Джерсон покосился на разведчика, чтобы увериться, что он их не услышит.

– У нас сейчас столько газа Л, сколько успела произвести империя, пока эта публика не завладела сырьем. Примерно столько, сколько нам сегодня потребуется, не более того. Там, немного подальше, он свален у дороги под видом бочек с дегтем. А вон около тех домишек – прежде это был рыбачий поселок, а теперь местные жители выращивают овощи, держат коров и стирают на тех, кто работает в Кэйме, – стоят штабеля бочонков с пивом – это тоже газ Л. И среди скал тоже спрятаны баллоны и ящики.

– А где же наши люди?

– В Бодмине, в Пензансе, – дождутся темноты, вскочат на велосипеды – и сюда… да и здесь их немало, только вам не видно: с вечера прячутся в канавах и под грудами сухого вереска в лесу, где мы проезжали. Ждут бесшумно ракеты, она будет пущена ровно в час ночи. Каждый знает, что он должен делать. А за этой первой линией наготове Берчиль, у него свои люди в каждом городишке и селении от Плимута до Экзетера, все они до поры до времени держатся в тени, но в нужную минуту вмешаются. Берчиль – вот это человек! Какая энергия! Он как мальчишка – умнейший великан мальчишка. Уж он не допустит, чтоб кашу заварили без него. Побольше бы нам таких!

– А что будет в час ночи?

– Мы тихонько перетащим баллоны и бочки в большой ров, который у них выкопан вокруг всего завода, проверим, надежно ли пригнаны наши маски, и выпустим газ.

– И что тогда?

– Они тут поизвиваются малость, черт бы их подрал!

– А потом?

– А потом им крышка. Мы в противогазах пойдем на завод – и он наш. Это все равно, что уничтожить осиное гнездо.

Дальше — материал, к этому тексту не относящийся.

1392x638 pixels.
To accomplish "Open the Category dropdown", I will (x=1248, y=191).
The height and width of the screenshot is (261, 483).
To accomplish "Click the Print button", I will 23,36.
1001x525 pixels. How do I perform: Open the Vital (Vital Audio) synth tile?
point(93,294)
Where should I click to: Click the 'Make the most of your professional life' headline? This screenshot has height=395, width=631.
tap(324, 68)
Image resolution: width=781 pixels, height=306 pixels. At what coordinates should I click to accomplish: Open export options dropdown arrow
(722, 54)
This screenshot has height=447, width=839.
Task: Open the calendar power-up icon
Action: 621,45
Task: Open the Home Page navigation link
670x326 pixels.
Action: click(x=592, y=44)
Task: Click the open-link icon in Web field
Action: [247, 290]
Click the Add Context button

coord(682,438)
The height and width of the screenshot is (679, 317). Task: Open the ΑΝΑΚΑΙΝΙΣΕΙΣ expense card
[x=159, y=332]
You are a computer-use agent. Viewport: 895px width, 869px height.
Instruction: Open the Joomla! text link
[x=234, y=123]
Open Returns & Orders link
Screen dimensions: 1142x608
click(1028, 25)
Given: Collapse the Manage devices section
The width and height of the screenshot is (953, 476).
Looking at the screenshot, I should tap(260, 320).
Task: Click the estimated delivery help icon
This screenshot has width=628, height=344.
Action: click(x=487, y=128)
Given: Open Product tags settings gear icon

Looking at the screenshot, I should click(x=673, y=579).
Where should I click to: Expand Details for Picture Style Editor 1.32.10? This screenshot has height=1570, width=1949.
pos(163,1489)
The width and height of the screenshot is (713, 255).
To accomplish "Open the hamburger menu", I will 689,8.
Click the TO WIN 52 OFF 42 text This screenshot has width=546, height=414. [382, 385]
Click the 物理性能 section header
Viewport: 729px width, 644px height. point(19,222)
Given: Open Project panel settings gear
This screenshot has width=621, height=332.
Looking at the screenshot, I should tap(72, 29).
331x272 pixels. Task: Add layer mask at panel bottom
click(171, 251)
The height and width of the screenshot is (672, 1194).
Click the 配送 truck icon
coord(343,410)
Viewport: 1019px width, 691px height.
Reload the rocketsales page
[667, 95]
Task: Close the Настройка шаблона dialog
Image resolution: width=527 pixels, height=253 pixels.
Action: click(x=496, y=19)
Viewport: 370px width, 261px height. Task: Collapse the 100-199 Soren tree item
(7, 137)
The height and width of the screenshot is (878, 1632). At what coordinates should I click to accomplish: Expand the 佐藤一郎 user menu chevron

– А вдруг газ не подействует мгновенно и они успеют все взорвать?

– Тогда нам с вами крышка, дорогой мой Верховный лорд. Когда мы вернемся в Лондон, он будет готов предать нас и продать вместе с британским флагом – лишь бы нашелся покупатель. Когда мы вернемся, никакой любви к отечеству не будет и в помине – нигде, от Китая до Перу. А лорды и диктаторы пойдут по дешевке – десяток на пенни. Или – если мы не потеряем уважения к себе – мы не вернемся в Лондон. Но, я думаю, мы можем положиться на газ Л.